WORK REQUIRED:
Would you repeat exactly the part of the listing below that runs from the line containing "Weekly Website (136, 2271)" down to the line containing "tumblr (62, 2423)", inclusive, and nothing else?

+++ SOURCE RECORDS

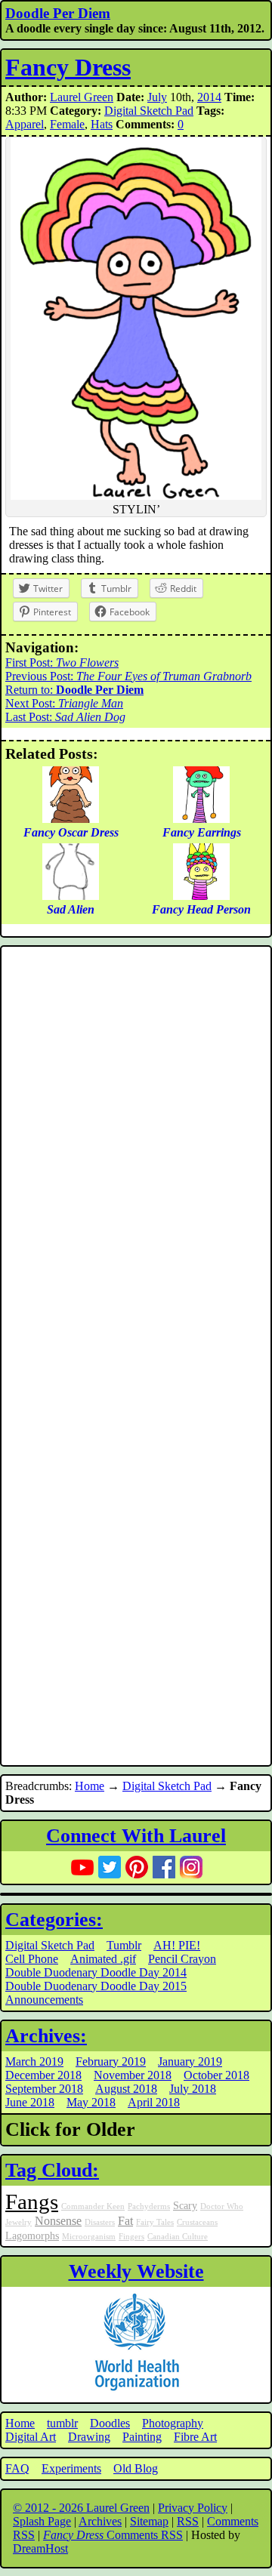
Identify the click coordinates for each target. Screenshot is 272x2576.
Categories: (54, 1919)
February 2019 (111, 2061)
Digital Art (30, 2436)
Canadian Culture (177, 2236)
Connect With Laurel (136, 1836)
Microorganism (89, 2236)
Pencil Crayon (182, 1958)
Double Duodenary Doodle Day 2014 (96, 1972)
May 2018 (91, 2102)
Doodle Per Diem (57, 13)
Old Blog (135, 2468)
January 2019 (190, 2061)
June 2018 (29, 2102)
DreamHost (40, 2548)
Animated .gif (103, 1958)
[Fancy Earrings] (201, 818)
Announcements (44, 1999)
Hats (102, 124)
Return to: (74, 689)
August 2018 (126, 2088)
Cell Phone (31, 1958)
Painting (142, 2436)
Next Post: (64, 703)
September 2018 (44, 2088)
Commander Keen (93, 2206)
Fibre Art (195, 2436)
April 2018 (154, 2102)
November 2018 (133, 2075)
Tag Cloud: (52, 2170)
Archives (100, 2521)
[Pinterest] (136, 1867)
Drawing (89, 2436)
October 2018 (216, 2075)
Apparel (24, 124)
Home (89, 1785)
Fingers (131, 2236)
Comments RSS (113, 2534)
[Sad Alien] (70, 895)
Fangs (31, 2201)
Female (67, 124)
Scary (185, 2205)
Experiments (71, 2468)
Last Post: (65, 716)
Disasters (100, 2222)
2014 (209, 97)
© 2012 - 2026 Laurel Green (81, 2507)
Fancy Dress (68, 67)
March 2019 (34, 2061)
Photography (172, 2423)
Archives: (46, 2036)
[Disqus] (136, 1153)
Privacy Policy (192, 2507)
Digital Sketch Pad (148, 110)
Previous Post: (128, 676)
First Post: (62, 662)
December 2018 (43, 2075)
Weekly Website (136, 2271)
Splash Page (42, 2521)
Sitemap (149, 2521)
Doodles (110, 2423)
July (157, 97)
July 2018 (192, 2088)
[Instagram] (191, 1867)
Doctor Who (221, 2206)
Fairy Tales (155, 2222)
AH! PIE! (176, 1945)
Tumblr (124, 1945)
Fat (125, 2221)
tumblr (62, 2423)
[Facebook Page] (164, 1867)
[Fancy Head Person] (201, 895)
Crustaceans (197, 2222)
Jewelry (18, 2222)
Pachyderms (149, 2206)
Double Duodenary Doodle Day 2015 (96, 1986)
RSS (188, 2521)
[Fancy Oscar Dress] (70, 818)
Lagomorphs (32, 2235)
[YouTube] (82, 1867)
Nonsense (58, 2221)
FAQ (17, 2468)
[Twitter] (109, 1867)
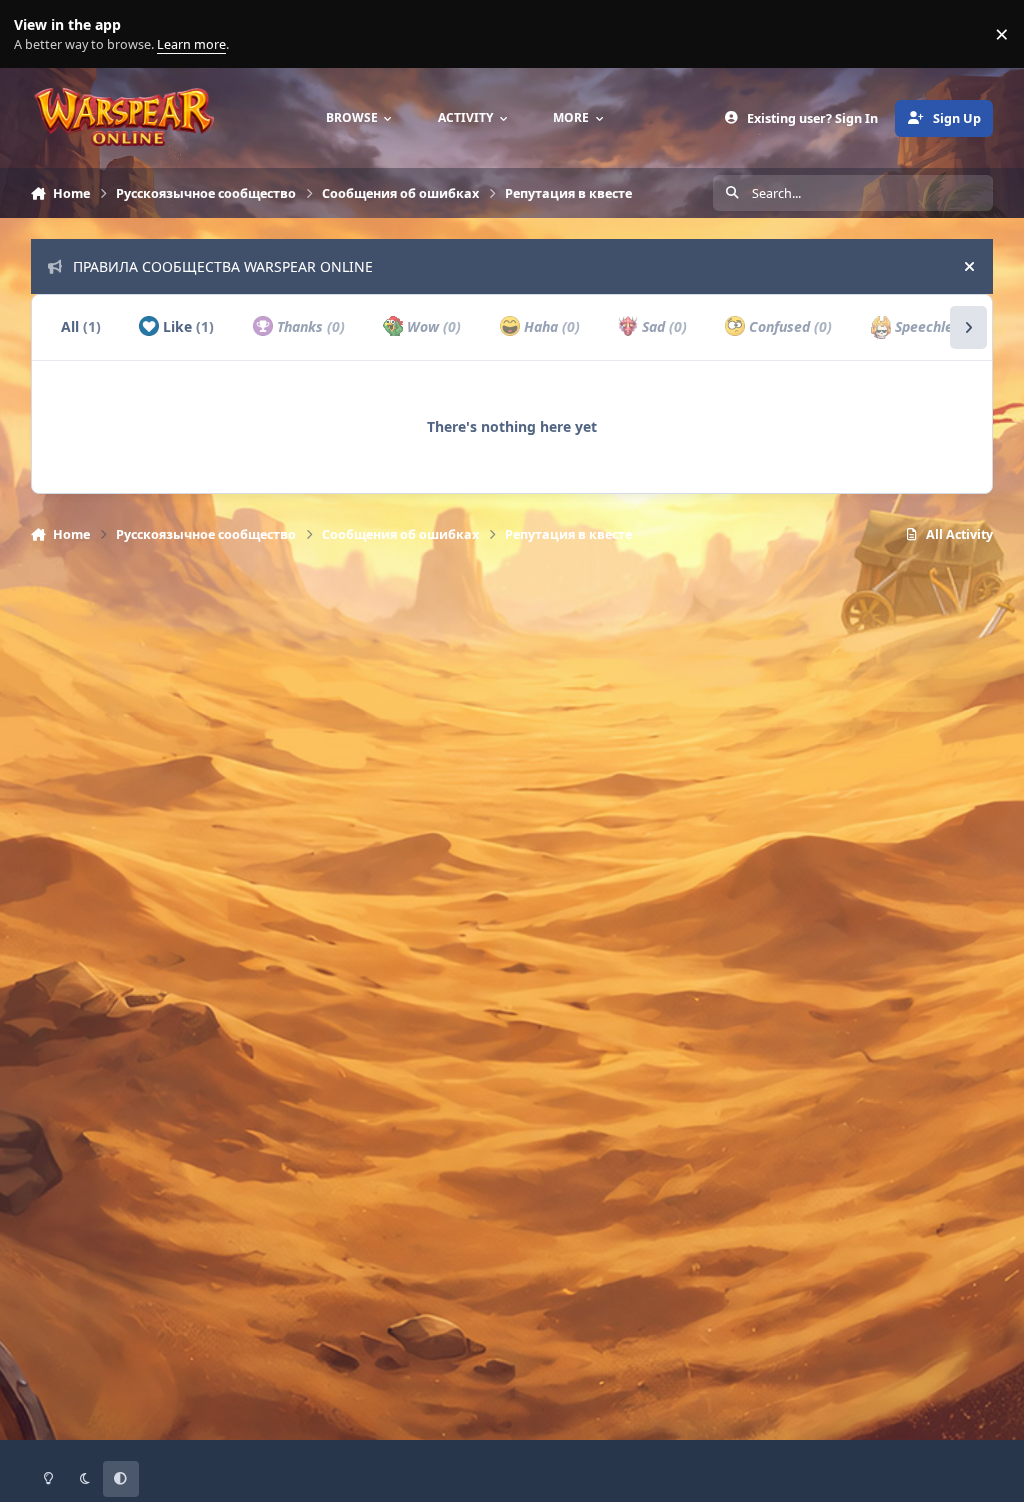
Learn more (38, 34)
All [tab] (81, 326)
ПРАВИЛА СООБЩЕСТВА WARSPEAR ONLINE (223, 266)
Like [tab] (186, 326)
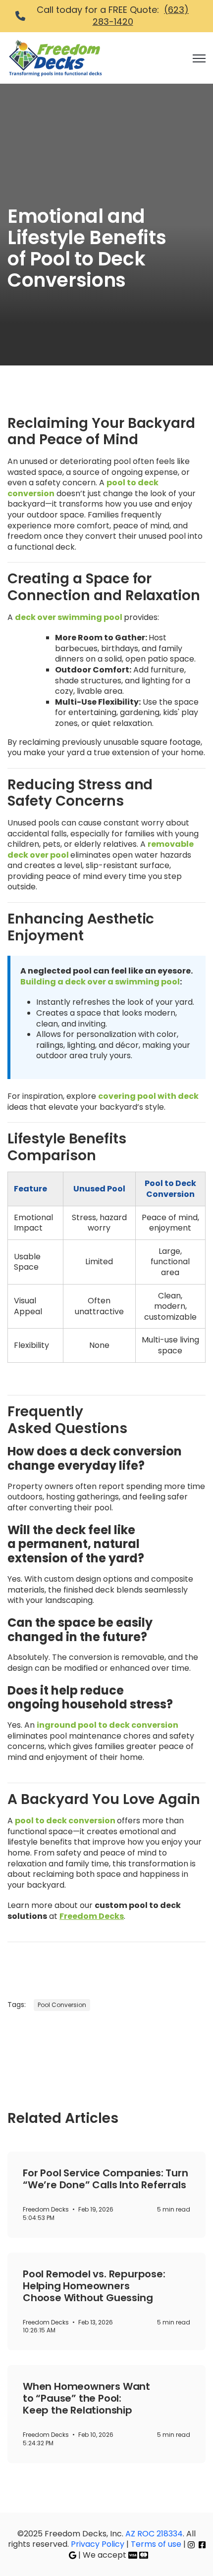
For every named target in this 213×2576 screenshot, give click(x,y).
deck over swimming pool (68, 617)
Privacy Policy (98, 2544)
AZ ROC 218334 (154, 2533)
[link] (55, 57)
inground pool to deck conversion (107, 1725)
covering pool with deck (148, 1096)
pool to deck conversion (65, 1820)
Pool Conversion (62, 2005)
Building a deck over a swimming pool (100, 981)
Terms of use (156, 2544)
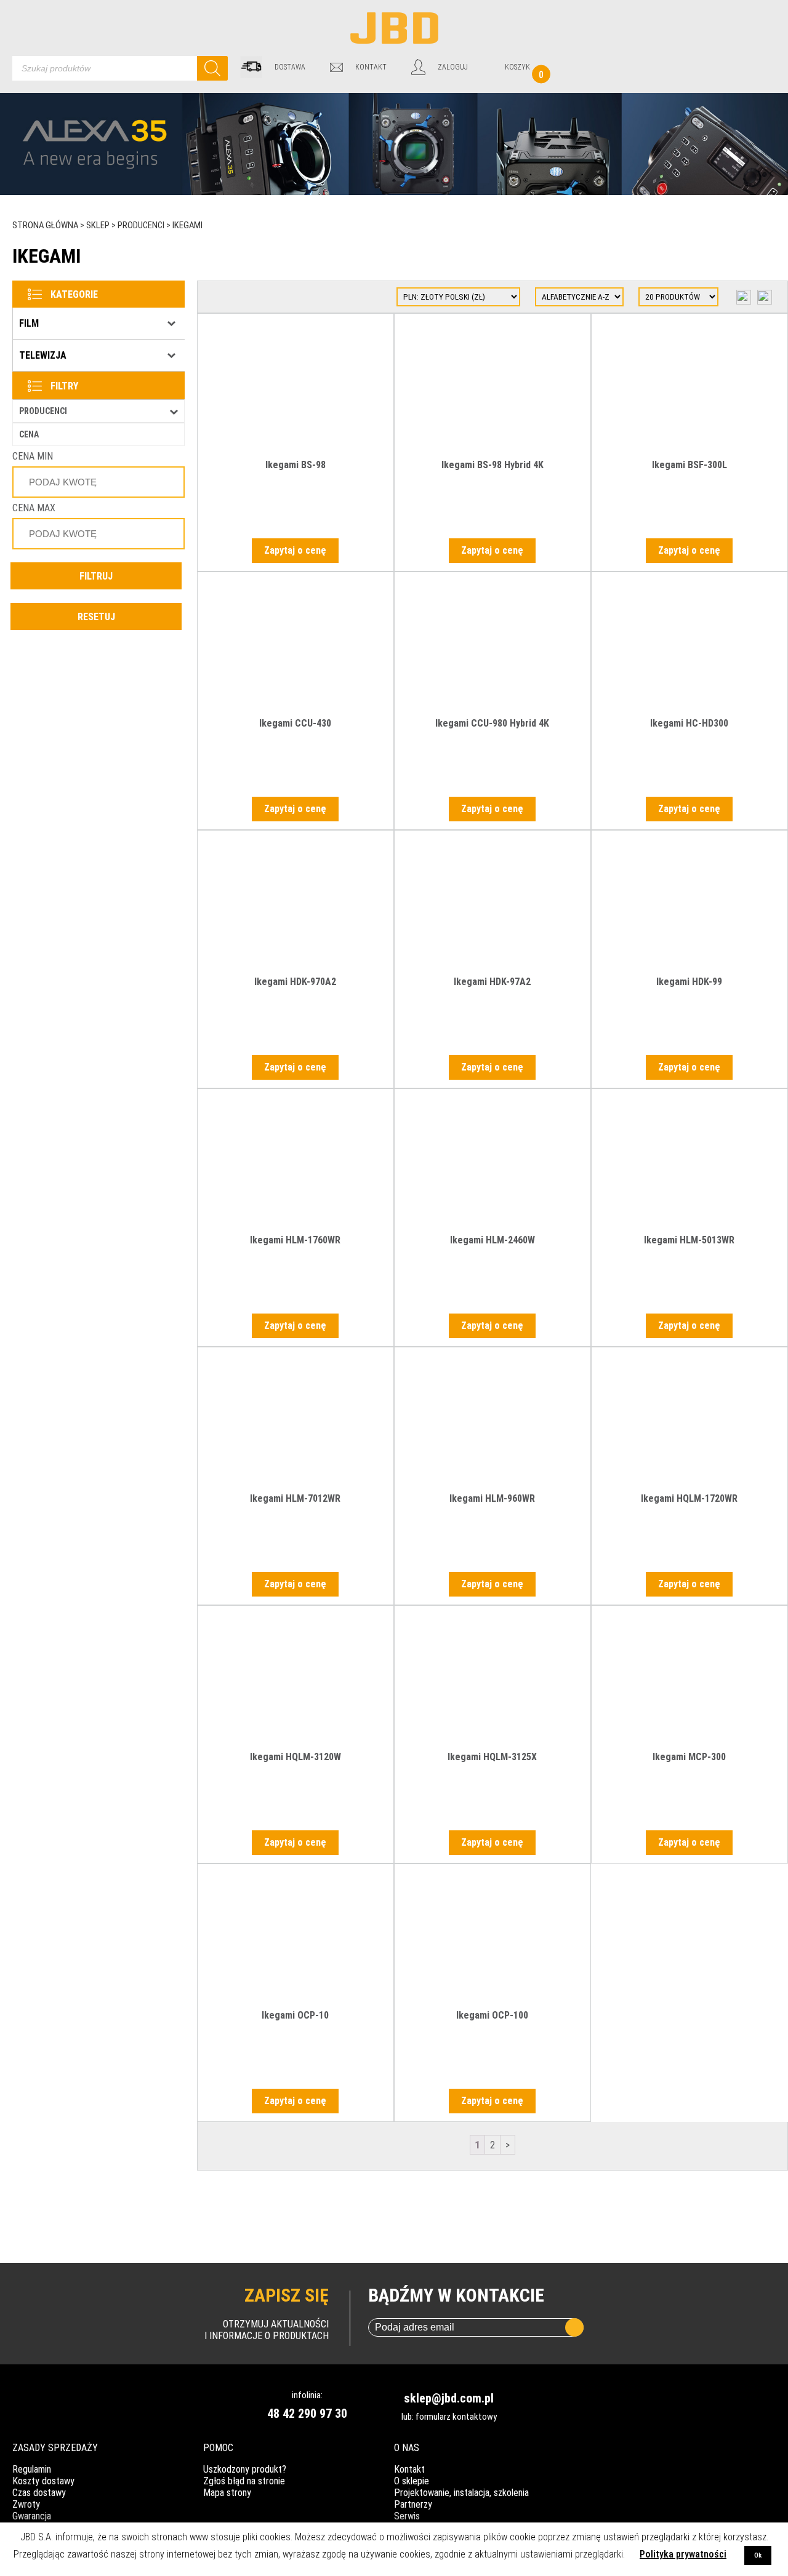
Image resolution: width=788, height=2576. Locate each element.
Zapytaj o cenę (295, 550)
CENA (29, 434)
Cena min (32, 456)
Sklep (98, 225)
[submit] (574, 2327)
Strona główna (45, 225)
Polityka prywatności (683, 2554)
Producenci (141, 225)
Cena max (33, 508)
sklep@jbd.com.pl (449, 2398)
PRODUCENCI (43, 411)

++++++

RESULT BELOW:
Weekly Website (136, 2271)
Splash Page (42, 2521)
Sitemap (149, 2521)
Doodles (110, 2423)
July (157, 97)
July 2018 (192, 2088)
[Instagram] (191, 1867)
Doctor Who (221, 2206)
Fairy Tales (155, 2222)
AH! PIE! (176, 1945)
Tumblr (124, 1945)
Fat (125, 2221)
tumblr (62, 2423)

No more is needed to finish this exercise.